Interview with a Falcon: Bowling Green Interview

Hunter Ford: After what was clearly a rough start to the season at 1-8, BGSU has stormed back into national relevancy, especially while winning ODC. What caused the monumental turnaround to happen?

Max Kowalski: I feel we were missing some key players the first couple tournaments plus minimal practices. We turned it around by focusing on catching and communication.

Reid Manger: To me, there were 3 things that led to this turnaround.
1) There was an adjustment period after losing so much talent last year. We lost what was arguably 4 of our best 7 players, and I was still a month out of labrum surgery yet. You lose that many key pieces there is going to be a transition period

2) Not only was there that transition period, we also had some poor attendance early on from some of our key players due to some various conflicts. Once we re-inserted them into the lineup, along with some great progression from our freshmen, that’s when things began to get rolling for us.

3) We faced a lot of great opponents from the get go. Every one of those 9 teams we faced to begin the year are top 15 teams in the league. Miami, Kent, SVSU, GVSU, CMU to name 5 of those losses. Credit to all of our opponents for showing up to play.

HF: In the early stages of the year a top 8 finish seemed like a lost cause, but again, thanks to this huge swing you guys have tons of momentum heading into the last month and a half of the season. What would you say are your teams end of the year goals?

RM: An ODC title was a big goal of ours this year, that was the one milestone (aside from a championship of course) that the three of us felt we were lacking in our time here with the team. I personally feel a lot of the pressure is off of us now, but come time for Nationals we will be eyeing an elite 8 finish. Possibly more if our catching wills us there. This might not be the final 4 Bowling Green team from last year, but we’re more than capable to play spoiler if a team takes us lightly come bracket play.

HF: Recently there have been some choice words by an outside team who is very critical of the Ohio region and the teams this season. What are your thoughts on how your region stacks up against the rest and what you have to do to get that reputation turned around? ICYMI, I’m referring to the recent JMU interview.

RM: Every year I play in the NCDA, the more I feel like the talent gap between regions get closer and closer. JMU loves to talk, that’s nothing new, and they are entitled to their own opinions. I have a lot of respect for the teams in the East Coast, they have their own unique style of play.

- About this exercise
According to the Bowling Green interview, what finish will the team be eyeing at Nationals? Nothing in the rows is needed to work with the Bowling Green interview.

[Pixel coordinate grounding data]
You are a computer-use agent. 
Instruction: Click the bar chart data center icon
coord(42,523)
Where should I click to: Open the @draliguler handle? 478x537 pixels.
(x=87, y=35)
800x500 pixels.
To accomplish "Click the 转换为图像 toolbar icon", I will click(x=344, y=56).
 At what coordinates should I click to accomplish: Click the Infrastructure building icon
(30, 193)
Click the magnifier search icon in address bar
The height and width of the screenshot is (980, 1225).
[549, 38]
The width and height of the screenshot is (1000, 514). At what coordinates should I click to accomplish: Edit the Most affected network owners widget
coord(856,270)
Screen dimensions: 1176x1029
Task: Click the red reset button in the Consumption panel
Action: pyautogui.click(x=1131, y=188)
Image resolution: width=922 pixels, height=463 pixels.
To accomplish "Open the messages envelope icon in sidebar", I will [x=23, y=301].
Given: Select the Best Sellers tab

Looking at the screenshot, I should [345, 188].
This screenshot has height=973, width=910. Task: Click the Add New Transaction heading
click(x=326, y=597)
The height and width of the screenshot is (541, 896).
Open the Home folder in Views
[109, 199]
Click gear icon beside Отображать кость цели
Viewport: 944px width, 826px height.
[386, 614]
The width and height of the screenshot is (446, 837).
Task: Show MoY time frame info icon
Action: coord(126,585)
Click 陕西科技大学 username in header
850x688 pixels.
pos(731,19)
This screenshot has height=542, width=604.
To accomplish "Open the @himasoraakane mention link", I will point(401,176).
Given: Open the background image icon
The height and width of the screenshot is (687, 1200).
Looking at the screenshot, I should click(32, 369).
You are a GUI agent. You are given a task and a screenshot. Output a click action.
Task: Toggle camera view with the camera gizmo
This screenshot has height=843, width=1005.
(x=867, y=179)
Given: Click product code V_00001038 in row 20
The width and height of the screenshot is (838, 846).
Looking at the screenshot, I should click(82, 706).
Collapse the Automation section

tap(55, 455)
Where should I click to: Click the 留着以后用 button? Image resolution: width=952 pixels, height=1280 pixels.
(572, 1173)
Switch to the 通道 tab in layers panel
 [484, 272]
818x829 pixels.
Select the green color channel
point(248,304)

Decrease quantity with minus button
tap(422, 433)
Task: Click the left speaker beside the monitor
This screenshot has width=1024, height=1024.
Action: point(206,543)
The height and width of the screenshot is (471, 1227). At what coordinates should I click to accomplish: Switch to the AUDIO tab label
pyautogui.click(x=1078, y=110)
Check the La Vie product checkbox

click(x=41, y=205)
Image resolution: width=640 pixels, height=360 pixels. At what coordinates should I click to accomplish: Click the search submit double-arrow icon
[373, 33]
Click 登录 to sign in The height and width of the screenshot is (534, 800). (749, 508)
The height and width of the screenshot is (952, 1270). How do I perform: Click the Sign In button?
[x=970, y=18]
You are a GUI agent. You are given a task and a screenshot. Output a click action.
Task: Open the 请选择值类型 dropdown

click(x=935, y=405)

- Output for this exercise
An elite 8 finish.